Staphylococcus pseudointermedius  16%     Another bacterium well known as a cause of respiratory infections in pigeons.
Frustratingly, no antibiotic was effective in more than 50% of cases. In cases like these if the first antibiotic does not work the second and third need to be tried.

Streptococcus gallolyticus   10%   Muscle and wing disease.
Amoxycillin (Avivet) was the medication of choice in all cases. Amoxycillin must be given at a dose rate of 2000mg per litre drinking water. Many amoxicillin products are not given at the correct dose.

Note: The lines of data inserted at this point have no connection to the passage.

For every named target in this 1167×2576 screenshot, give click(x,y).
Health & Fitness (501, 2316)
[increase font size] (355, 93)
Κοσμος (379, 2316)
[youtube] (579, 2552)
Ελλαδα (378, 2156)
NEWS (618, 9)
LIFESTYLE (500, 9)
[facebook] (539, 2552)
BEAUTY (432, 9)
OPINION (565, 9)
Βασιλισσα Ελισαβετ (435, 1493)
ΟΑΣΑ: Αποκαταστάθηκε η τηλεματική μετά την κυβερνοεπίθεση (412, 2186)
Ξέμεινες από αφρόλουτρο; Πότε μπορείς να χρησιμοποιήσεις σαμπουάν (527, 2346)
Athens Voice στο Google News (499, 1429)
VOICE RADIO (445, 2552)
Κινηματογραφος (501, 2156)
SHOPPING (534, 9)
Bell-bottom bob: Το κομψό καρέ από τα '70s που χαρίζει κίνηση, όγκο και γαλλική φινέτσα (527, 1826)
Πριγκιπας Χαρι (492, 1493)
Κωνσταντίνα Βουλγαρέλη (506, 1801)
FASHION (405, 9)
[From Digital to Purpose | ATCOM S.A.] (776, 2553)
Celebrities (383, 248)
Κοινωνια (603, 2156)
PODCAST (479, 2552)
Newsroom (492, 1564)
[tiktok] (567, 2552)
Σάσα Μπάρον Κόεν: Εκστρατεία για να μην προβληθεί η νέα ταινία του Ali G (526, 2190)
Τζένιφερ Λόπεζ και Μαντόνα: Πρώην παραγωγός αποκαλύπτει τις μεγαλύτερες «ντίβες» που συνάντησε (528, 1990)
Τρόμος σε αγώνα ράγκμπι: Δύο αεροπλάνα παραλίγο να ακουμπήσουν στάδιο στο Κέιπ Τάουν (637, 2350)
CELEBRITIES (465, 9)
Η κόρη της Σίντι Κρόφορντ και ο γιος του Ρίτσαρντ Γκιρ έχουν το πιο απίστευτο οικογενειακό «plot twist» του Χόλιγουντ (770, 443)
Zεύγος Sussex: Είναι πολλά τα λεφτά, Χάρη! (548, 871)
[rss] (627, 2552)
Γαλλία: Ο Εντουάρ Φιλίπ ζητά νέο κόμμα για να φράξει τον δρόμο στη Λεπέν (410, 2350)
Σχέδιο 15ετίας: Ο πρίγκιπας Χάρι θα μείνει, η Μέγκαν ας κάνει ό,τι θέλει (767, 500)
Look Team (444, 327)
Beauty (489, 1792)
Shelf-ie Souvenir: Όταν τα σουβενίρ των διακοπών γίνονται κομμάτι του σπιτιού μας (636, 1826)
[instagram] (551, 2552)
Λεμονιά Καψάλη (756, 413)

In the laboratory where we performed post mortems and microscopic tests the most common findings were:
1. liver damage as a result of food toxins
2. kidney damage as a result of past and present cases of Paramyxo and
3. Circo virus.

Viruses showing the highest incidence:

A. Paramyxo
In the off season we found many cases of Paramyxo with many fanciers losing more than half of their birds. Many of the birds that do recover are left with varying degrees of kidney and brain damage. Many of these birds did not perform in the race season.
While investigating these cases one or more of the following trends came to our notice:-

1.  Using unregistered poor quality vaccines or vaccines that have not been handled properly resulting in a break in the cold chain. Many of these vaccines have been ineffective or only given protection for a short period of time. We found many cases of subclinical Paramyxo during the season. Give boosters half way through the season to prevent this from happening.

2.  Vaccinating young birds too late. Vaccinate at 3 weeks of age and again 4 weeks later.

3.  Using eye drop vaccines which give a poor immunity especially in the face of a massive virus challenge.

Use registered Paramyxo vaccines. Is it worth losing good pigeons and having a poor season because you used cheap substandard vaccines?

B. Young bird disease
Many fanciers experienced this in the off season. Most birds recover but, as described in Colin Walker’s excellent book we get a second wave of a milder form of the disease when the bids are placed under stress of training and racing.
Many fanciers have experienced this phenomenon this year.

This second wave of YBD and the after effects of Paramyxo have been two of the many factors that have possibly played a role in the tremendous losses of young birds that we have experienced this year.